The writer is director of the Nowak Metro Finance Lab at Drexel University
One of the tantalising questions about US president Joe Biden’s muscular industrial policy is whether it can reverse decades of economic decline in cities and metropolitan areas that bore the brunt of deindustrialisation.
Older parts of the US, like much of Britain and Europe, are littered with hundreds of communities that collapsed under the weight of offshoring, outsourcing and globalisation at any cost. But today, America is undergoing a remarkable industrial transition. Market dynamics, geopolitical tensions and unprecedented federal investments are catalysing a reshoring of advanced manufacturing in the defence and civilian sectors, as well as an accelerated decarbonisation of the US economy.
These macro forces have metro effects. Advanced manufacturing values places that can provide industry with the platforms and tools it needs. Large companies and smaller firms alike require suitable sites for production activity, properly assembled, prepared and zoned. They need access to a steady stream of qualified workers who can master the complex nature of advanced production; applied researchers who can continuously assist with product and process innovation; quality housing that is affordable to workers of all incomes; and infrastructure of all types that enables the efficient movement of ideas, goods, services, workers and energy, within and across metropolitan areas.
Many older industrial cities and metropolitan areas retain legacy assets that are central to this manufacturing future. These assets have been dormant and undervalued for decades. But they did not disappear and they are now available for industrial purposes.

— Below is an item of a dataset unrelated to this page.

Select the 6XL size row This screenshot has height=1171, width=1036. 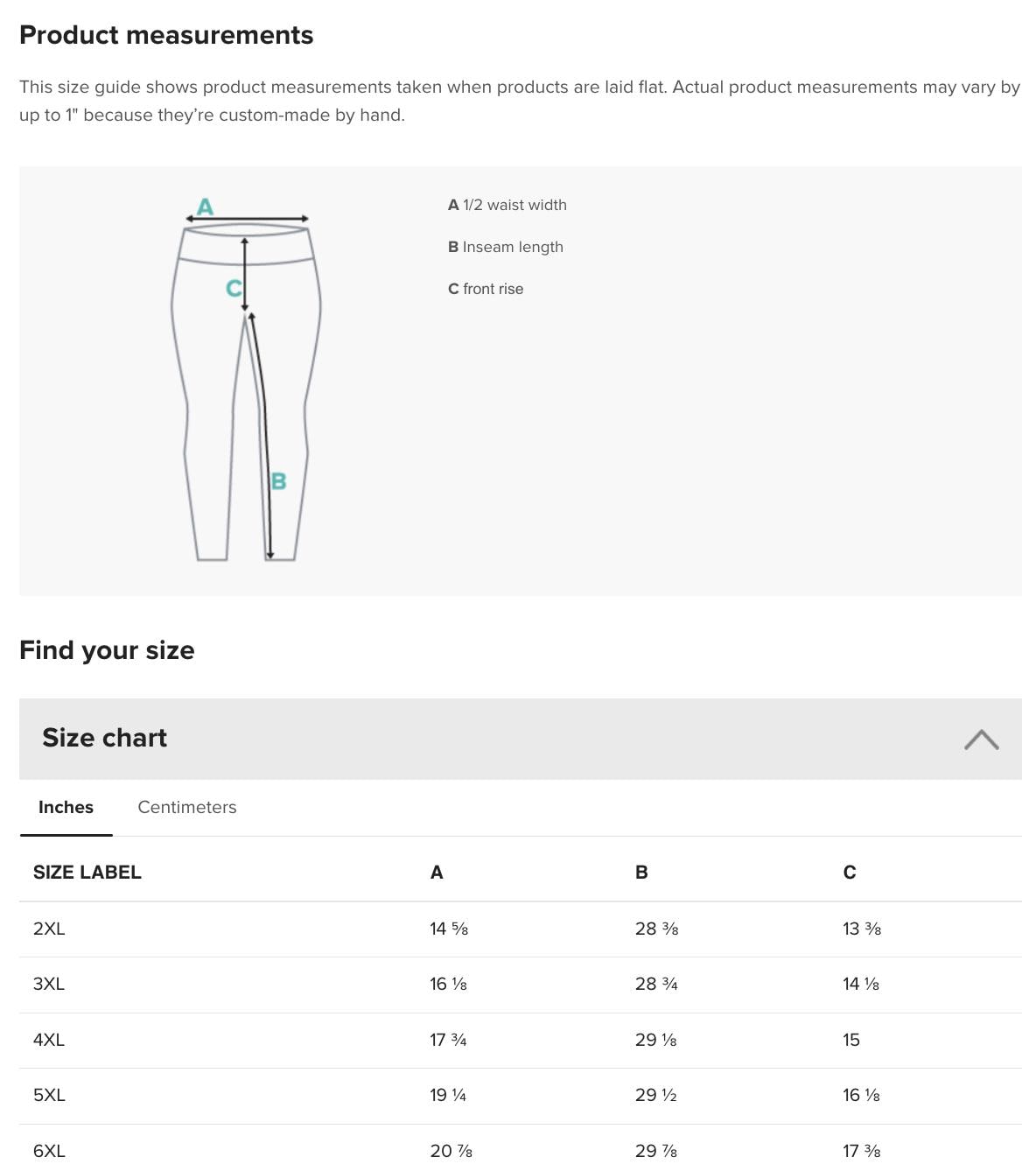pyautogui.click(x=50, y=1150)
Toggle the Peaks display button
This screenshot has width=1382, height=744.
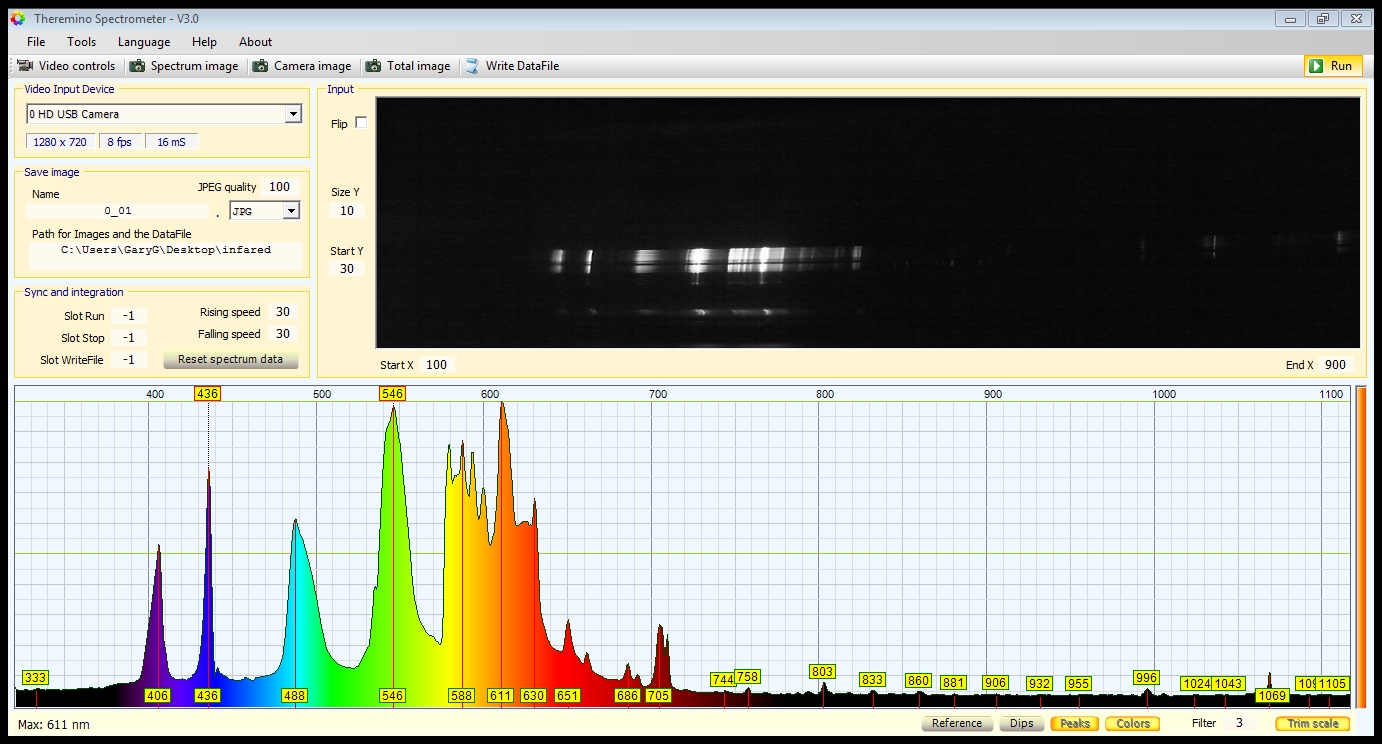pyautogui.click(x=1074, y=723)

Some lesser-known federal programmes are beginning to unlock this potential. Last autumn, the Biden administration announced winners of the $1bn Build Back Better Regional Challenge, initially appropriated in the American Rescue Plan Act, to advance national competitiveness by scaling advanced industry clusters. The programme was flexibly structured, asking communities to define and then leverage their distinctive competitive advantages through an array of investments. It essentially challenged locations to embrace Dolly Parton’s maxim, “Find out who you are and do it on purpose.”
The results are promising. Manchester, New Hampshire, once home to the largest cotton mill in the world, received funds to scale its BioFabrication Cluster to produce and distribute regenerative tissues and organs. Buffalo, New York is expanding a highly regarded workforce development centre to serve a regional network of manufacturing firms. St Louis, Missouri is establishing an Advanced Manufacturing Innovation Center to serve the needs of Boeing and its suppliers in the defence aerospace sector, explicitly modelled on an applied research campus perfected in Sheffield, England.
Significantly, Buffalo and St Louis are locating their facilities in the most disadvantaged parts of their cities, ensuring that the benefits of re-industrialisation accrue to low-income residents and communities.
These and other efforts are being watched closely by cities and metropolitan areas from coast to coast. They are likely to become models that are adapted throughout the country as federal industrial policy takes full effect.
For decades, cities were told to plan the post-industrial city, driven by service rather than production economies. Now, almost overnight, they are being challenged, across sectors and jurisdictions, to deliver the industrial metropolis.
The stakes are high. Deindustrialisation in the US exacerbated persistent inequalities, roiled national politics and helped stoke populist outrage. The revival of older industrial locations is as much about restoring national cohesion as driving economic competitiveness.